9. La pluralité des attaches :
Ne magnifions donc pas le passé, évitons de nous enfermer dans l’essentialisation de notre héritage culturel ou religieux qui n’est qu’une part de notre identité d’aujourd’hui, souvent plus faible que nous le pensons. Ainsi que le souligne le grand écrivain argentin Jorge Luis BORGES : « La tradition est œuvre d’oubli et de mémoire ». Passé et tradition sont des supports trop fragiles pour établir notre identité sur ce seul socle.
Pour Mona Ozouf, comme pour Amin Maalouf, le seul moyen de recouvrer une part de liberté dans notre construction identitaire c’est donc « la pluralité des attaches ». Pour éviter de tomber dans le piège de l’opposition stérile entre la conception communautariste qui nous enferme dans une seule racine et l’approche universaliste qui prétend nous libérer de toute appartenance, « composons » donc nous-mêmes notre propre identité en décidant de la part à réserver à ses divers éléments. Forgeons-nous une identité la plus choisie possible, sachant que certains de ses traits resteront malgré tout hors d’atteinte de notre volonté. Cette démarche suppose donc du courage pour affirmer notre liberté à nous forger une identité plurielle. Ainsi que le souligne Mona Ozouf, « aucune appartenance n’est exclusive, aucune n’est suffisante à assurer une identité. » L’essentiel reste le respect du principe de liberté que nous avons hérité de la Révolution française : tout attachement doit être réversible (par exemple, l’apostasie ne peut être criminalisée).

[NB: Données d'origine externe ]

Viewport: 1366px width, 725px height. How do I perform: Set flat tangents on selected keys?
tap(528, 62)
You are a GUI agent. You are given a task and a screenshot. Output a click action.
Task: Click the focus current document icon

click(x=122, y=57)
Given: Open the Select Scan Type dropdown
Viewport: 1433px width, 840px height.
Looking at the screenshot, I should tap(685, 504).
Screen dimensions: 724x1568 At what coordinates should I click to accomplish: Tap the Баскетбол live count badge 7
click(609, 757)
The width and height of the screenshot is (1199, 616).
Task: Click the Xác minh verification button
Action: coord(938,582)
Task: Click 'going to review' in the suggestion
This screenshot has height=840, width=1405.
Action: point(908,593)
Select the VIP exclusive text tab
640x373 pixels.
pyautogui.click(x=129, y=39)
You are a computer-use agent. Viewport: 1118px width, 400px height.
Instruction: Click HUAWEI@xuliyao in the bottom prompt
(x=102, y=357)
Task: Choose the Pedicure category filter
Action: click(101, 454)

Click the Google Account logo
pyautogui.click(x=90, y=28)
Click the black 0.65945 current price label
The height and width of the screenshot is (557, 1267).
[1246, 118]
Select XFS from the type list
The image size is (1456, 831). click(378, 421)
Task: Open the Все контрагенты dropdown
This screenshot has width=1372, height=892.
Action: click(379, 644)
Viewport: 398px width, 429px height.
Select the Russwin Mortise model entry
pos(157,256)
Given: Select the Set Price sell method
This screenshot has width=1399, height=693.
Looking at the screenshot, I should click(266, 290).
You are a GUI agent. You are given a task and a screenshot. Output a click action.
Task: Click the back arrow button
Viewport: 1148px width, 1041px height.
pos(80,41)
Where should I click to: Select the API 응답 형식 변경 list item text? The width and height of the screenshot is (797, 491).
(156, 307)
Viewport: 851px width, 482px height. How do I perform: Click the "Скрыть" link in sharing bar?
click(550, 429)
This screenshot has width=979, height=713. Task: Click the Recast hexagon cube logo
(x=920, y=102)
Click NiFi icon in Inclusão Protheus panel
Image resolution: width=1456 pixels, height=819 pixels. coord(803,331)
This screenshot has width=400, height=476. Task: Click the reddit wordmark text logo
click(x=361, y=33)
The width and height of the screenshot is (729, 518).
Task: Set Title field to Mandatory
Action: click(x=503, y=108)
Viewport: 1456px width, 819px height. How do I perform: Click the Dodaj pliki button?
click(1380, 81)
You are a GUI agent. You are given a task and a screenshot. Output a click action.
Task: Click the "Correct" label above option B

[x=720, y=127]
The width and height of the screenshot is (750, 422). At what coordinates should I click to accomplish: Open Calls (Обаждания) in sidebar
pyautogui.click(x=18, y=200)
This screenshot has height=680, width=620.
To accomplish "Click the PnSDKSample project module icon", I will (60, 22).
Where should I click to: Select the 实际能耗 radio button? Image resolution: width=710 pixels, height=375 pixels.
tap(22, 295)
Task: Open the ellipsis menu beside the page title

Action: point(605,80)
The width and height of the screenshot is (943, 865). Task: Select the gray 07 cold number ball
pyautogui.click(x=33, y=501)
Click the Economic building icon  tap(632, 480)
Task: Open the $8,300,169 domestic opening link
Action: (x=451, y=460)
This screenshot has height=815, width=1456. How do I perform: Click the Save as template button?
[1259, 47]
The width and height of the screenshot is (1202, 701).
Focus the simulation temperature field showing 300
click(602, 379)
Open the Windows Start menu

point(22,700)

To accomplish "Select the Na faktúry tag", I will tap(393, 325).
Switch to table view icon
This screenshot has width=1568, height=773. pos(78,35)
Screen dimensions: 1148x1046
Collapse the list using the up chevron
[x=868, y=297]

À chacun de nous de décider de la composition de notre identité en dosant, à notre convenance, ses divers éléments (donnés ou choisis) : géographiques, nationaux, régionaux, culturels, linguistiques et religieux ou non-religieux. Ce dosage peut d’ailleurs varier avec le temps. Aujourd’hui, la grande majorité des Français n’a aucune difficulté à assumer une identité plurielle s’alimentant à des sources diverses : régionale, française, européenne, extra-européenne, et, éventuellement, religieuse (juive, chrétienne, musulmane, ou autre), peu importe dans quel ordre. L’important étant qu’aucun élément identitaire ne prétende exclure les autres. Il n’y a pas d’identité absolue ou transcendantale.
Notes :
[1] Mona Ozouf, Composition française, Gallimard, Folio, 2010.
[2] Amin Maalouf, Les identités meurtrières, Grasset, Livre de Poche, 2001.
[3] Maurizio Bettini, Contre les racines, Flammarion, Champs-Actuel, 2017.